Crazy notion of the day: Can this cute little puppy be trained to run in reverse?
To cut to the chase, no. It would be easier to give a precise answer if we had the datasheet for the Portable's LCD, but most of those ancient monochrome LCDs don't use timing anything like a CRT. (This was alluded to in the other thread you linked to this one. Some of these LCDs aren't even all a single plane, they have separate refresh zones for the top and the bottom half of the screen that operate simultaneously, etc.) If you want to try to convert a conventional raster and display it on this thing you're pretty much going to have to capture a full frame at a time on the "in" side and read it out in the LCD's format on the other.
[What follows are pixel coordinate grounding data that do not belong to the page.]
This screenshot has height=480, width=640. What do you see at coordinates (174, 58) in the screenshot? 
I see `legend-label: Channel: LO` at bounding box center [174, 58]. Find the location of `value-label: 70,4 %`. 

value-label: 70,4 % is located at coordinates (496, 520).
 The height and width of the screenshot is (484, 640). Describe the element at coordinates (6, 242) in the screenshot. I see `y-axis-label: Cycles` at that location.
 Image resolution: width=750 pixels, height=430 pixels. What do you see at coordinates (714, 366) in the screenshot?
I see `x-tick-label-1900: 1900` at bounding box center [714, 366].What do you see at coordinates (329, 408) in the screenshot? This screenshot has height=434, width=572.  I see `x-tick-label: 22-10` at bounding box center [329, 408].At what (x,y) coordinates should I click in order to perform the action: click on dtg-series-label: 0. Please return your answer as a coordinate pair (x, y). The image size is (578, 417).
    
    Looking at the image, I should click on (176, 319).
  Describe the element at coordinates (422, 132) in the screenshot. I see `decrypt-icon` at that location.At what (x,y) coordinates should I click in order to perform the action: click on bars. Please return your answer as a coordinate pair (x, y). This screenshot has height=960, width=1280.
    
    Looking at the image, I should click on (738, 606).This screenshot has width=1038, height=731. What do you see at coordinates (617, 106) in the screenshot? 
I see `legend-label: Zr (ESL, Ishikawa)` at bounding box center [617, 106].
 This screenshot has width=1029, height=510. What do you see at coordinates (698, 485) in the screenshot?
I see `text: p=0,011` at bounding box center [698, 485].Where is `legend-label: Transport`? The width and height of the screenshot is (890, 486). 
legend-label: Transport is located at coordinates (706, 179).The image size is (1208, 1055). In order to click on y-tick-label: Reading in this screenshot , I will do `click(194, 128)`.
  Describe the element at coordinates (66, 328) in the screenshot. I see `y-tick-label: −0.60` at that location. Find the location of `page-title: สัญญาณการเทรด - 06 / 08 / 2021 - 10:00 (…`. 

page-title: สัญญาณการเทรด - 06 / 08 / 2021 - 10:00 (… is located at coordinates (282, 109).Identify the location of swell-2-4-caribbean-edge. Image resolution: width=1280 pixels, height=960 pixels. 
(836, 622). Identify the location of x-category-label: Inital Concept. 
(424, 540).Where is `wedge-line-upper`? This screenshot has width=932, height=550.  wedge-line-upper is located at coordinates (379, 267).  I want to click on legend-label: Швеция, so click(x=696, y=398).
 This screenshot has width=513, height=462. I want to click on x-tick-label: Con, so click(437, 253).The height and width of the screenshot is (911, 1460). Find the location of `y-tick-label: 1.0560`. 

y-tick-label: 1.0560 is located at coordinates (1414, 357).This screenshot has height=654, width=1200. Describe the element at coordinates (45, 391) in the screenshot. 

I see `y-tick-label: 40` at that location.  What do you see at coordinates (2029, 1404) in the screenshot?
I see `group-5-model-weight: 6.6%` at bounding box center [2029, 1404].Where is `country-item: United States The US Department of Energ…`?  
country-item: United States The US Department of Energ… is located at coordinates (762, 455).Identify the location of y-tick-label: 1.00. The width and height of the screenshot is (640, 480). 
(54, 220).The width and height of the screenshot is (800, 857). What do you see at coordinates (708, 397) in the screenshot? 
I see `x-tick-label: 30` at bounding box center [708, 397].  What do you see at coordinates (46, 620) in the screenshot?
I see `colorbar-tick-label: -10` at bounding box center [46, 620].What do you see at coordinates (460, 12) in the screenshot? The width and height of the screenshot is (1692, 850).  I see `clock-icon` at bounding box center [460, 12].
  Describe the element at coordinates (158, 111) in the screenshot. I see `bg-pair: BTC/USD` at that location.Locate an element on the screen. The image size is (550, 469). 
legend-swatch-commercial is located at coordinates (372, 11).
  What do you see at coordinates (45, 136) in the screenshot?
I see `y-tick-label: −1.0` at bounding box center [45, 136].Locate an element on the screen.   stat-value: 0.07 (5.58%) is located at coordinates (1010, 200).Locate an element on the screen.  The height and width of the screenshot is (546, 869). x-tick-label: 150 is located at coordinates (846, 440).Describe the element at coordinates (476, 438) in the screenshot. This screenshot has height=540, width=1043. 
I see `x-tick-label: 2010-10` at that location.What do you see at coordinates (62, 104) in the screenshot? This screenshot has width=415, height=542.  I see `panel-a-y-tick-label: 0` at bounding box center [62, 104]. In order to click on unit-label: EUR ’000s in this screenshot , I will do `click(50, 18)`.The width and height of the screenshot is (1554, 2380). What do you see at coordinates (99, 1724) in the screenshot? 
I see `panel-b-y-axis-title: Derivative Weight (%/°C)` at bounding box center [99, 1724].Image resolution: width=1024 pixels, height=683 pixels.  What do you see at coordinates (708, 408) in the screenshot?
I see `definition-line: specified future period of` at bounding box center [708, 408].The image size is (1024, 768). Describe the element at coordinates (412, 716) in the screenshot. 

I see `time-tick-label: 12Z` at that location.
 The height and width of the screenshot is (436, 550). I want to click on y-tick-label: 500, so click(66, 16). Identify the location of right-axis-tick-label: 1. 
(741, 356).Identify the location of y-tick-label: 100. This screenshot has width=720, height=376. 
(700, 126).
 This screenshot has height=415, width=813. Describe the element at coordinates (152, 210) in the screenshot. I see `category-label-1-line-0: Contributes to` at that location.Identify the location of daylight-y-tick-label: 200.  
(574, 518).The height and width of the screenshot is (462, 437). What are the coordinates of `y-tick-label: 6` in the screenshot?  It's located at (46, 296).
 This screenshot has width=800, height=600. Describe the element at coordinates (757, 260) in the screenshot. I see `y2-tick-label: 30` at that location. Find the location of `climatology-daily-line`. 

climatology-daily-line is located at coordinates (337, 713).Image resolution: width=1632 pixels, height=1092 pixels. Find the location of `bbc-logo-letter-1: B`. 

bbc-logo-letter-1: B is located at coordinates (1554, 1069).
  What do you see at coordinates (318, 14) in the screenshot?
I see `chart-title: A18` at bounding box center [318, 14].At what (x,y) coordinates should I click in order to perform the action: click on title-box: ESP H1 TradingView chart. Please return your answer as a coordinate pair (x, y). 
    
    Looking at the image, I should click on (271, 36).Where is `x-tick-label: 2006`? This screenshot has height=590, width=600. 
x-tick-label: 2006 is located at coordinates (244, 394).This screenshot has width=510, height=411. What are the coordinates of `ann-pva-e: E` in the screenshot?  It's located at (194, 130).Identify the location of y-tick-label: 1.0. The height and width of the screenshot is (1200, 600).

Which means your converter is going to require a framebuffer large enough to hold the whole thing, not just a rolling line buffer or other shortcut. Even if it were fast enough to do the capturing part (which would definitely be a stretch) an Arduino's AVR328 has 2K of working RAM, that's not going to cut it.
In principle something leagues more powerful could do it,
the RGB2HDMI pulls a roughly similar feat using a Raspberry Pi Zero with a little bit of help, although it must be said that the Raspberry Pi's output side has significant hardware assist *and* the pixel clocks that the RGB2HDMI can officially handle are all significantly lower than VGA. I don't know if any modern SoC's LCD drivers could be convinced to interface with the Portable's LCD, my gut feeling is "probably not", but a datasheet would help *a lot*.